Однорукий с облегчением опустил веки. Теперь, когда он сделал действительно все, чтобы спасти Волчонка, можно и умереть наконец. Эта мысль принесла удовольствие и облегчение. Скоро здесь будет Мавут… Изверг едва не улыбнулся, представив разочарование и ярость Владыки, когда тот обнаружит мертвеца. Мальчишка к тому времени будет уже далеко. Он легок и быстр на ногу, недаром он Волчьего рода…
Приятные раздумья были прерваны самым бессовестным образом. Изверг очнулся от покачивания и толчков: его куда-то тащили. На волокуше, слаженной из двух жердей, заплетенных ветвями. Заплетенных сноровисто и притом очень знакомо, по-веннски…
Мальчишка отправился, как ему и было велено, вниз по ручью. Но про то, чтобы уходить одному, как не услышал. Однорукий лишь застонал про себя. Все венны были упрямы, как пни, они такими не становились, они такими рождались. Изверг послушал надсадное пыхтение Бусого и понял, что с волокушей тому от Мавутичей не уйти.
Выход оставался один. Встать.
Любой лекарь схватился бы за голову какое идти, когда сил нет даже на то, чтобы слюну проглотить! Однорукий знал это, он и сам был очень неплохим лекарем. Но встать было надо…
И он встал.
Потому что тоже был из породы, которая упрямее пней…
К вечеру им удалось спуститься до самой Ренны.
— А эта… Тень? — спросил Бусый. — Она нас… ночью?…
Изверг покачал головой:
— Нет, малыш… Она раны зализывает. Ты ей славно накостылял…
— Мы, — буркнул мальчишка. Изверг согласился:
— Да. Мы…
Прямохожим путем Твердалюб дойной не побежал. На тот случай, если Росомахи все же захотят его остановить, пустился через ночной лес вкруговую.
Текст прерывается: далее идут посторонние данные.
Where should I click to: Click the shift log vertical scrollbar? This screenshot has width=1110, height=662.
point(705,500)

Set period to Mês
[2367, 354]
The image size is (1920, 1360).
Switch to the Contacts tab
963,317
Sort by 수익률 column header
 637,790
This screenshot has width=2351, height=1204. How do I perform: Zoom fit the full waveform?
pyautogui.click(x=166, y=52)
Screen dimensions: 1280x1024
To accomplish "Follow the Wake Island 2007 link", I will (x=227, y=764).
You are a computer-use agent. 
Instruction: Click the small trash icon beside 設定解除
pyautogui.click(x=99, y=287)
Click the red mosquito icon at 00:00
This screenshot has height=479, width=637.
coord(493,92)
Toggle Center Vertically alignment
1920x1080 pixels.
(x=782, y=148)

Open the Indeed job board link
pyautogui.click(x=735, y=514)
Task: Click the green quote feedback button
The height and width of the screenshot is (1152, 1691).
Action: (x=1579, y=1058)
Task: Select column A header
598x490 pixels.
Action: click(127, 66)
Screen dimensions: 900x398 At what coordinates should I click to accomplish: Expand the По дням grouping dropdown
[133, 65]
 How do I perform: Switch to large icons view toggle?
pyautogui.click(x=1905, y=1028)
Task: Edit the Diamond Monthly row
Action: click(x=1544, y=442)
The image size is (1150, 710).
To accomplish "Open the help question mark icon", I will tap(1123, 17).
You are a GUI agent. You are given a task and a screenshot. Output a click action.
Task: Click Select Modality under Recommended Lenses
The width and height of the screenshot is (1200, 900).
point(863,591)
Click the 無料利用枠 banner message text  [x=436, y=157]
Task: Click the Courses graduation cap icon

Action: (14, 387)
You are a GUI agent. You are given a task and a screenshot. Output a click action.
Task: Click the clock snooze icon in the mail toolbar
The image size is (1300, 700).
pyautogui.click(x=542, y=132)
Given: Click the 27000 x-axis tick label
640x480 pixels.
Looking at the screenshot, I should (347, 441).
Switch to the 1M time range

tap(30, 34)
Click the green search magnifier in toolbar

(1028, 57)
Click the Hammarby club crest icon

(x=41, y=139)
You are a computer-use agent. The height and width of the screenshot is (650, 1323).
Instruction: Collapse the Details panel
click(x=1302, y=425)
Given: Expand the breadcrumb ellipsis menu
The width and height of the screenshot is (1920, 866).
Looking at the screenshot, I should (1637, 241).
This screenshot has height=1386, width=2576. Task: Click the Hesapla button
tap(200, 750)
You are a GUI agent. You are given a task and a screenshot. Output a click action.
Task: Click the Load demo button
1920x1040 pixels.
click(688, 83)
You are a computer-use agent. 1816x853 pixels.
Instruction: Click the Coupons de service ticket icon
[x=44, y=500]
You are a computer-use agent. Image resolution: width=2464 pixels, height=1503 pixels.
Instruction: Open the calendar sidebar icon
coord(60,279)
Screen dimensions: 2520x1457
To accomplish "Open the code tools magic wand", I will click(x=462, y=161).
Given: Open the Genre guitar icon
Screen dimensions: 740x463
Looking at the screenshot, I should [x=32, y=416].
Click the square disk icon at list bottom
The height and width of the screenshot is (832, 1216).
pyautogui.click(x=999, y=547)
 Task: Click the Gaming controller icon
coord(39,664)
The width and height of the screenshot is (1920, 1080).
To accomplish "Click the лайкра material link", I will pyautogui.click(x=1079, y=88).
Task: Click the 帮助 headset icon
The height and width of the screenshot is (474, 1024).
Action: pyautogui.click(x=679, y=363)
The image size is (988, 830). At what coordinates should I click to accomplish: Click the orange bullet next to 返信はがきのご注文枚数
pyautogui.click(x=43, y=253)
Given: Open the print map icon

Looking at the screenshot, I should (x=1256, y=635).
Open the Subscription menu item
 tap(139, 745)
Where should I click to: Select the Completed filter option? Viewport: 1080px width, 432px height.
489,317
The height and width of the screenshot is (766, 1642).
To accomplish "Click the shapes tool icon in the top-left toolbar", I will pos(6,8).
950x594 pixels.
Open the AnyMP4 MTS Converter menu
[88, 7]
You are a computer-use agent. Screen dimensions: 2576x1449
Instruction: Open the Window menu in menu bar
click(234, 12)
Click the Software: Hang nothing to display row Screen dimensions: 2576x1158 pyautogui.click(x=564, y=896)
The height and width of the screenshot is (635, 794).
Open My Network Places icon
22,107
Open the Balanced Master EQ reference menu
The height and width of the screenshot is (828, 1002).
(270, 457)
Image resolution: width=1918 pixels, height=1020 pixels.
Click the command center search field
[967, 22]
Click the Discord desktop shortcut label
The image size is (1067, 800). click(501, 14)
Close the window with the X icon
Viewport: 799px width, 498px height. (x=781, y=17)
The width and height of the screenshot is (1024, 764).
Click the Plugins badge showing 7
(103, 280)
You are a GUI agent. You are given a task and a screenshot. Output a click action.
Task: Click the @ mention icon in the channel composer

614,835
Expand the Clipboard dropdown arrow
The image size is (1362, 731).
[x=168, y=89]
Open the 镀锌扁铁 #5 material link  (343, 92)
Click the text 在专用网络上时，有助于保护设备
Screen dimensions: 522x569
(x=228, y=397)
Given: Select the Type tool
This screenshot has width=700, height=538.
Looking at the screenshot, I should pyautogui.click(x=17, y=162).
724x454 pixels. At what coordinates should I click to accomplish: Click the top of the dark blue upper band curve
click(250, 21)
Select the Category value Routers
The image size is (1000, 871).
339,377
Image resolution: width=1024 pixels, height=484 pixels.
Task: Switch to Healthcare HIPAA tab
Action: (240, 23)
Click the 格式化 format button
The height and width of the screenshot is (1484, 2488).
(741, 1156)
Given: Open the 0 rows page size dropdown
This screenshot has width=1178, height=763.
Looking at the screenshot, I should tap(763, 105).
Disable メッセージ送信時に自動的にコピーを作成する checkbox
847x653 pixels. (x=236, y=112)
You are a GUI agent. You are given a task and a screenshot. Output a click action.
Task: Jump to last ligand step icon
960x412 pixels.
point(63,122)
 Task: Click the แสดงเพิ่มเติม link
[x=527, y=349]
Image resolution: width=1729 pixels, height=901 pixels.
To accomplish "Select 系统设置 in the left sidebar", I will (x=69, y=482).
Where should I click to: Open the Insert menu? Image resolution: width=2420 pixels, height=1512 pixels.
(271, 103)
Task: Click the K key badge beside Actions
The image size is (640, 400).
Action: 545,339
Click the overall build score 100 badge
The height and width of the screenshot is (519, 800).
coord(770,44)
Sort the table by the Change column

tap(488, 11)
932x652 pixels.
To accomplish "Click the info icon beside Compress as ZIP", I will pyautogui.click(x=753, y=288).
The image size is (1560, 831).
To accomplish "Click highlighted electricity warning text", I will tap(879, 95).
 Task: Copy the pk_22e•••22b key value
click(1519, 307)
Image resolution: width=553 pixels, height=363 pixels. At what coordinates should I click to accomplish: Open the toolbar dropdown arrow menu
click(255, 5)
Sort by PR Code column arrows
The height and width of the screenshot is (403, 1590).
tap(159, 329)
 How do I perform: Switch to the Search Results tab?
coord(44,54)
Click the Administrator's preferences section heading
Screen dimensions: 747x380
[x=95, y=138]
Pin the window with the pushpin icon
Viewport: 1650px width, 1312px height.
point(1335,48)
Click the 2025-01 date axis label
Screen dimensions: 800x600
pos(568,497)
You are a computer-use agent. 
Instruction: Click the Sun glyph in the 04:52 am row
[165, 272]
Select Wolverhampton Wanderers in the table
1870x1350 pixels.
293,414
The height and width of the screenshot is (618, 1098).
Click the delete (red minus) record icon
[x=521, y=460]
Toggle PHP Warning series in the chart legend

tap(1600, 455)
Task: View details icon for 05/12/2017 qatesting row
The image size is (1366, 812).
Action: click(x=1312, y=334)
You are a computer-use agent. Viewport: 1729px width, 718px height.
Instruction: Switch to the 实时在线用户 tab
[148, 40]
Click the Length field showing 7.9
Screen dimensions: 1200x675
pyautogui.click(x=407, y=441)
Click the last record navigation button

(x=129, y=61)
Сперва к Светыни, потом берегом. Там, у берега, было множество потаенных мест, где его никто никогда не найдет. Он подберется вплотную и…
О том, как он поступит, когда подберется вплотную и увидит сегванов Винитария, наделавших в его деревне каких-то страшных дел, Твердолюб особо не задумывался. Может, его даже вела детская надежда на чудо, на то, что с рассветом он выбежит к дому и увидит: там ничего не случилось. Все так же поет молот в кузнице Межамира, и суки лежат со щенками, и наплывает через тын запах свежего хлеба…
Он проснется и поймет, что всего лишь увидел страшный сон, а на самом деле все хорошо. Он посмотрит на свои руки и не увидит на них отметин от веревок, а во рту больше не будет привкуса крови из разбитой губы…
Твердолюб бежал во все лопатки, словно не было за плечами бессонной ночи, борьбы, с путами и разобранной крыши. Когда начало светать, ветер дохнул в лицо близостью воды, и он выскочил к береговому обрыву.